Organizations need to invest in connecting the dots of fragmented customer behavior caused by the channel hopping of modern customers. They need the complete picture to understand better the moments that make a customer experience wasteful and qualitatively bad, and that predict negative outcomes like complaints, customer churn, or a failed sale.
“That is part of the excitement around some of the new AI technologies. AI can connect dots, find patterns, and extract qualitative and quantitative insights and recommendations,” he added.
Timing and Planning Key to AI Integration
When and how organizations roll out different tools to customers makes all the difference. Not every AI integration needs to be customer-facing, and you still need to make it easy for customers to connect with a human if needed, suggested Banerjee.
“AI technology is arguably at the peak of corporate expectations for value creation while also at the peak of customer mistrust and uncertainty. You could argue that both customer and corporate expectations are out of alignment. Over time, AI technologies will become qualitatively better, more empathetic, and more trusted,” he observed.

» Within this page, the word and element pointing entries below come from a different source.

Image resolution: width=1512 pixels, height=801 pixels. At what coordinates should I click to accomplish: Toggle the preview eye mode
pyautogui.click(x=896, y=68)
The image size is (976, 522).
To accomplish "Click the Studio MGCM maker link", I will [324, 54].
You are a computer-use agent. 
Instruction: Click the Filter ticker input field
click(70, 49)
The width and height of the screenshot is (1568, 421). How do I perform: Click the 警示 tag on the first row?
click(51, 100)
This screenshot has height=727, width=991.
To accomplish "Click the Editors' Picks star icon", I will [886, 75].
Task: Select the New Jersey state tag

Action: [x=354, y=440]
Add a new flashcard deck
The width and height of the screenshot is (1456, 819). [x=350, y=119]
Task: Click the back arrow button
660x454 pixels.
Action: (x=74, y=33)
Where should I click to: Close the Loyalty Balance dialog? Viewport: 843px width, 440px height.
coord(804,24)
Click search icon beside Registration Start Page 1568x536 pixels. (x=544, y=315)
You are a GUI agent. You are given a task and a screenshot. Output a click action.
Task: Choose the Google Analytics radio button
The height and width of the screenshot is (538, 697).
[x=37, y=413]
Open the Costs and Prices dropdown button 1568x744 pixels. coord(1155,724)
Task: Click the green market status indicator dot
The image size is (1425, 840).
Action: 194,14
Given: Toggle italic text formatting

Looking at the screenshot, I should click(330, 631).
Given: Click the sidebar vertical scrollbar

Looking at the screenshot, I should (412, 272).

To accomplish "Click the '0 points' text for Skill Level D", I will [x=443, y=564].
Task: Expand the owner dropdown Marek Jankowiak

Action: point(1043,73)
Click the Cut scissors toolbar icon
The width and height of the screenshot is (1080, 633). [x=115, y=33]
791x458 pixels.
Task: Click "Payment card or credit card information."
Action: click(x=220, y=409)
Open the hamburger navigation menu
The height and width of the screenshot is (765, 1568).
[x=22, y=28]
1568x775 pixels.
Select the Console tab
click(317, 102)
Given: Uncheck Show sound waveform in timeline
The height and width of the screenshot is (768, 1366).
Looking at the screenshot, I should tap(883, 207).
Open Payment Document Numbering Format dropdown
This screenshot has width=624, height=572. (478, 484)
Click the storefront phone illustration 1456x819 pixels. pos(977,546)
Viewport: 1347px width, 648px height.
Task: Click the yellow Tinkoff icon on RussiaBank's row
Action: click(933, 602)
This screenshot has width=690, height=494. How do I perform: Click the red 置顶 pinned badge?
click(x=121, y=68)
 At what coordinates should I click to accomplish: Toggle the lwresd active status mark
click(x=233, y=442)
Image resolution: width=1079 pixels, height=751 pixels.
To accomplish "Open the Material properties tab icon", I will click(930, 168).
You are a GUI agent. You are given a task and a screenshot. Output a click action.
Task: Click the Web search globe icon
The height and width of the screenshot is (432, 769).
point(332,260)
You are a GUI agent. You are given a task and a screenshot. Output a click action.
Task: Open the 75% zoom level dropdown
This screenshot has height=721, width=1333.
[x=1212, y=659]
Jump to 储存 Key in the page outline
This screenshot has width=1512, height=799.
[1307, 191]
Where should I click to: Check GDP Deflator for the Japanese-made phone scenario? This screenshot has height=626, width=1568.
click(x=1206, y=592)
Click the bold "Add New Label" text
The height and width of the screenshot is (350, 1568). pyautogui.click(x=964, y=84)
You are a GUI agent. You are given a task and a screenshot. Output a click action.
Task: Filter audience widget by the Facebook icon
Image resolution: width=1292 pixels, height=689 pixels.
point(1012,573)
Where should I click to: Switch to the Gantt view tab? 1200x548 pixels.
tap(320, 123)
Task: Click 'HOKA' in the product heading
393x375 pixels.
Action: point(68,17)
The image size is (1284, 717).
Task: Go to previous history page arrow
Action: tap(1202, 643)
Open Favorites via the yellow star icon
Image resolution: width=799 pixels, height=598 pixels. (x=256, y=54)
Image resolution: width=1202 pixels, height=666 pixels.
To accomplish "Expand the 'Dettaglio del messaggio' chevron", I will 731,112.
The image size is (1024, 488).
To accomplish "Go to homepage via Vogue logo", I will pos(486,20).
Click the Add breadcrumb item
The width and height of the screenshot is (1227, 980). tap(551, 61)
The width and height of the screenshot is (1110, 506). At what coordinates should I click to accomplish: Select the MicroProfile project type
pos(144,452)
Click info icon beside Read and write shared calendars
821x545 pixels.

Lastly, AI technologies should not be limited to direct company-to-customer interactions. Companies can use AI agents, bots, and recommendation engines to empower their frontline customer service teams and improve the entire customer experience, Banerjee recommended.
He added that AI-driven insights can now help managers better serve their teams, boost employee well-being, and provide more precise coaching to frontline employees to serve their customers better.
“By deploying AI in the right places, like automating administrative tasks and processes, frontline customer service employees can devote more time to human connections with customers, creating a better customer experience,” concluded Banerjee.